__Exercise brief__: Each line below is to be set down again exactly.
"""
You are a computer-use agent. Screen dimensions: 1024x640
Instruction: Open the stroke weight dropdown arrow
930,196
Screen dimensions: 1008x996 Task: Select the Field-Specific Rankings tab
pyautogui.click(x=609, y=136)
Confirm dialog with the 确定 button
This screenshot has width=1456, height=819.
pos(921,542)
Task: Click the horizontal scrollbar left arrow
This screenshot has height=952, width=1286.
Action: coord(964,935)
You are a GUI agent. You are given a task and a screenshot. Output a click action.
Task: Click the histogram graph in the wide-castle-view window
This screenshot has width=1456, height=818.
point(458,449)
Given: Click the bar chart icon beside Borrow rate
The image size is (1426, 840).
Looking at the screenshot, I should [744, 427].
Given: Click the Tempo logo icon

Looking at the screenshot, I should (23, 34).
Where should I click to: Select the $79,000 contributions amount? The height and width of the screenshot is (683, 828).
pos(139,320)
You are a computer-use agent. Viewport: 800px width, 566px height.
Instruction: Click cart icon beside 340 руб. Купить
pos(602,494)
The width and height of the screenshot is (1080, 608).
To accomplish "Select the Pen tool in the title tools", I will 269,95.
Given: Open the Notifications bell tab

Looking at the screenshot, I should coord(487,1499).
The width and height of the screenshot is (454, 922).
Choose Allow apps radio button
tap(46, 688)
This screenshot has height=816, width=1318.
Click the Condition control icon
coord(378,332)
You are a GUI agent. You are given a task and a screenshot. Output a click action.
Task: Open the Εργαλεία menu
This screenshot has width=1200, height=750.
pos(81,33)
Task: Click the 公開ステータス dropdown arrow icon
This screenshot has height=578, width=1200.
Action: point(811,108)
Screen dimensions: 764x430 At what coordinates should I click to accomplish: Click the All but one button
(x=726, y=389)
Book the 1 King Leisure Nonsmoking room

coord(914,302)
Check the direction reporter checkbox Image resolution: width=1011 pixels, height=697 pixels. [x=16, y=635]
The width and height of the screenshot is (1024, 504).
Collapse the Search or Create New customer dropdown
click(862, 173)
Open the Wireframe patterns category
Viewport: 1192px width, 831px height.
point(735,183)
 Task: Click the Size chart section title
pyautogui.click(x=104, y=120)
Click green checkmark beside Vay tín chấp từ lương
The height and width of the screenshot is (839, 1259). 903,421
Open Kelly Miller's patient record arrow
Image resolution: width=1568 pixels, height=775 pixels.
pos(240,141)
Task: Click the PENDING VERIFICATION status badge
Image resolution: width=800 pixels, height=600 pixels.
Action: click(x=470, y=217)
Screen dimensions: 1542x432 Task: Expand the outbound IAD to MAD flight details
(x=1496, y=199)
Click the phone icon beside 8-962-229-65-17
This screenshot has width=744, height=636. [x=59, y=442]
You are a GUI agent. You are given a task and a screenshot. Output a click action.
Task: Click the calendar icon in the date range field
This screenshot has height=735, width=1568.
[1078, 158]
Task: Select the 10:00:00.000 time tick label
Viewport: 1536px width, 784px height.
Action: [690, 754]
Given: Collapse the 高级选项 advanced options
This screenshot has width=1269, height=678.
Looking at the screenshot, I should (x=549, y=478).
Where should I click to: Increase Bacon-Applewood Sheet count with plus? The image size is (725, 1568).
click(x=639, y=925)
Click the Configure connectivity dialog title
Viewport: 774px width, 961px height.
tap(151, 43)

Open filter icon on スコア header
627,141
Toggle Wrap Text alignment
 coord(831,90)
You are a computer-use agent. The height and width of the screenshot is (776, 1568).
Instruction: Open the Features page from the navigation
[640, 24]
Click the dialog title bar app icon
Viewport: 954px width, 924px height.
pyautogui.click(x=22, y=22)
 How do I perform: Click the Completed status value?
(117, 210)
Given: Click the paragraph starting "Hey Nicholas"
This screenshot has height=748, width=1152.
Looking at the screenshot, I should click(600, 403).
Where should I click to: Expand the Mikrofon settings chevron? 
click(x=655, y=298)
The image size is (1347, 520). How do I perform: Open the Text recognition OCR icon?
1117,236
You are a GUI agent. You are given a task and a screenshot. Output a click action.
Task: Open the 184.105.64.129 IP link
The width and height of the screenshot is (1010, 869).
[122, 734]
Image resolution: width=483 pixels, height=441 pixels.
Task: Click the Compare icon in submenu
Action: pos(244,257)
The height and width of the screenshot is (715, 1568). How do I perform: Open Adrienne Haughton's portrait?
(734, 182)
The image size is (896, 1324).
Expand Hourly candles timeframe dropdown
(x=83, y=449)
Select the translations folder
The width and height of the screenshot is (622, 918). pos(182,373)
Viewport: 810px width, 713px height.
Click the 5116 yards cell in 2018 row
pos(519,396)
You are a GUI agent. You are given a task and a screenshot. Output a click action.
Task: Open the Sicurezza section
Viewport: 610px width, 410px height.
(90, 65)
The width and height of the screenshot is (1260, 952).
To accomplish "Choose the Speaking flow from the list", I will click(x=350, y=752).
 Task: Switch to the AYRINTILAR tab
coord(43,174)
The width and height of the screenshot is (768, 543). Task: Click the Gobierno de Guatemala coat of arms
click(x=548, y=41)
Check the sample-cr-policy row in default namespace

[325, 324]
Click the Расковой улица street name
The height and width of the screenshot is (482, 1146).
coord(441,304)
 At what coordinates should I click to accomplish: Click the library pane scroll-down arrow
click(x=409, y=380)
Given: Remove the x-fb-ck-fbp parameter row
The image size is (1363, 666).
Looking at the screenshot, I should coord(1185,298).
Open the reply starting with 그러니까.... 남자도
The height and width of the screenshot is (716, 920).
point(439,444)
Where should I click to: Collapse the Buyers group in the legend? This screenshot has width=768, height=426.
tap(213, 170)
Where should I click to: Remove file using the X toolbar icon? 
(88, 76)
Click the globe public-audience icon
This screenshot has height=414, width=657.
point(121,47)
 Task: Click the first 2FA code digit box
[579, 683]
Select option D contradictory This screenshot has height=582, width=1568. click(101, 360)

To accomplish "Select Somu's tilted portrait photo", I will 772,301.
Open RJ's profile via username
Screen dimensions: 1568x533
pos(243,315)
"""
__Task response__:
You are a computer-use agent. Screen dimensions: 1024x640
Instruction: Open the stroke weight dropdown arrow
930,196
Screen dimensions: 1008x996 Task: Select the Field-Specific Rankings tab
pyautogui.click(x=609, y=136)
Confirm dialog with the 确定 button
This screenshot has width=1456, height=819.
pos(921,542)
Task: Click the horizontal scrollbar left arrow
This screenshot has height=952, width=1286.
Action: coord(964,935)
You are a GUI agent. You are given a task and a screenshot. Output a click action.
Task: Click the histogram graph in the wide-castle-view window
This screenshot has width=1456, height=818.
point(458,449)
Given: Click the bar chart icon beside Borrow rate
The image size is (1426, 840).
Looking at the screenshot, I should [744, 427].
Given: Click the Tempo logo icon

Looking at the screenshot, I should (23, 34).
Where should I click to: Select the $79,000 contributions amount? The height and width of the screenshot is (683, 828).
pos(139,320)
You are a computer-use agent. Viewport: 800px width, 566px height.
Instruction: Click cart icon beside 340 руб. Купить
pos(602,494)
The width and height of the screenshot is (1080, 608).
To accomplish "Select the Pen tool in the title tools", I will 269,95.
Given: Open the Notifications bell tab

Looking at the screenshot, I should coord(487,1499).
The width and height of the screenshot is (454, 922).
Choose Allow apps radio button
tap(46, 688)
This screenshot has height=816, width=1318.
Click the Condition control icon
coord(378,332)
You are a GUI agent. You are given a task and a screenshot. Output a click action.
Task: Open the Εργαλεία menu
This screenshot has width=1200, height=750.
pos(81,33)
Task: Click the 公開ステータス dropdown arrow icon
This screenshot has height=578, width=1200.
Action: point(811,108)
Screen dimensions: 764x430 At what coordinates should I click to accomplish: Click the All but one button
(x=726, y=389)
Book the 1 King Leisure Nonsmoking room

coord(914,302)
Check the direction reporter checkbox Image resolution: width=1011 pixels, height=697 pixels. [x=16, y=635]
The width and height of the screenshot is (1024, 504).
Collapse the Search or Create New customer dropdown
click(862, 173)
Open the Wireframe patterns category
Viewport: 1192px width, 831px height.
point(735,183)
 Task: Click the Size chart section title
pyautogui.click(x=104, y=120)
Click green checkmark beside Vay tín chấp từ lương
The height and width of the screenshot is (839, 1259). 903,421
Open Kelly Miller's patient record arrow
Image resolution: width=1568 pixels, height=775 pixels.
pos(240,141)
Task: Click the PENDING VERIFICATION status badge
Image resolution: width=800 pixels, height=600 pixels.
Action: click(x=470, y=217)
Screen dimensions: 1542x432 Task: Expand the outbound IAD to MAD flight details
(x=1496, y=199)
Click the phone icon beside 8-962-229-65-17
This screenshot has width=744, height=636. [x=59, y=442]
You are a GUI agent. You are given a task and a screenshot. Output a click action.
Task: Click the calendar icon in the date range field
This screenshot has height=735, width=1568.
[1078, 158]
Task: Select the 10:00:00.000 time tick label
Viewport: 1536px width, 784px height.
Action: [690, 754]
Given: Collapse the 高级选项 advanced options
This screenshot has width=1269, height=678.
Looking at the screenshot, I should (x=549, y=478).
Where should I click to: Increase Bacon-Applewood Sheet count with plus? The image size is (725, 1568).
click(x=639, y=925)
Click the Configure connectivity dialog title
Viewport: 774px width, 961px height.
tap(151, 43)

Open filter icon on スコア header
627,141
Toggle Wrap Text alignment
 coord(831,90)
You are a computer-use agent. The height and width of the screenshot is (776, 1568).
Instruction: Open the Features page from the navigation
[640, 24]
Click the dialog title bar app icon
Viewport: 954px width, 924px height.
pyautogui.click(x=22, y=22)
 How do I perform: Click the Completed status value?
(117, 210)
Given: Click the paragraph starting "Hey Nicholas"
This screenshot has height=748, width=1152.
Looking at the screenshot, I should click(600, 403).
Where should I click to: Expand the Mikrofon settings chevron? 
click(x=655, y=298)
The image size is (1347, 520). How do I perform: Open the Text recognition OCR icon?
1117,236
You are a GUI agent. You are given a task and a screenshot. Output a click action.
Task: Open the 184.105.64.129 IP link
The width and height of the screenshot is (1010, 869).
[122, 734]
Image resolution: width=483 pixels, height=441 pixels.
Task: Click the Compare icon in submenu
Action: pos(244,257)
The height and width of the screenshot is (715, 1568). How do I perform: Open Adrienne Haughton's portrait?
(734, 182)
The image size is (896, 1324).
Expand Hourly candles timeframe dropdown
(x=83, y=449)
Select the translations folder
The width and height of the screenshot is (622, 918). pos(182,373)
Viewport: 810px width, 713px height.
Click the 5116 yards cell in 2018 row
pos(519,396)
You are a GUI agent. You are given a task and a screenshot. Output a click action.
Task: Open the Sicurezza section
Viewport: 610px width, 410px height.
(90, 65)
The width and height of the screenshot is (1260, 952).
To accomplish "Choose the Speaking flow from the list", I will click(x=350, y=752).
 Task: Switch to the AYRINTILAR tab
coord(43,174)
The width and height of the screenshot is (768, 543). Task: Click the Gobierno de Guatemala coat of arms
click(x=548, y=41)
Check the sample-cr-policy row in default namespace

[325, 324]
Click the Расковой улица street name
The height and width of the screenshot is (482, 1146).
coord(441,304)
 At what coordinates should I click to accomplish: Click the library pane scroll-down arrow
click(x=409, y=380)
Given: Remove the x-fb-ck-fbp parameter row
The image size is (1363, 666).
Looking at the screenshot, I should coord(1185,298).
Open the reply starting with 그러니까.... 남자도
The height and width of the screenshot is (716, 920).
point(439,444)
Where should I click to: Collapse the Buyers group in the legend? This screenshot has width=768, height=426.
tap(213, 170)
Where should I click to: Remove file using the X toolbar icon? 
(88, 76)
Click the globe public-audience icon
This screenshot has height=414, width=657.
point(121,47)
 Task: Click the first 2FA code digit box
[579, 683]
Select option D contradictory This screenshot has height=582, width=1568. click(101, 360)

To accomplish "Select Somu's tilted portrait photo", I will 772,301.
Open RJ's profile via username
Screen dimensions: 1568x533
pos(243,315)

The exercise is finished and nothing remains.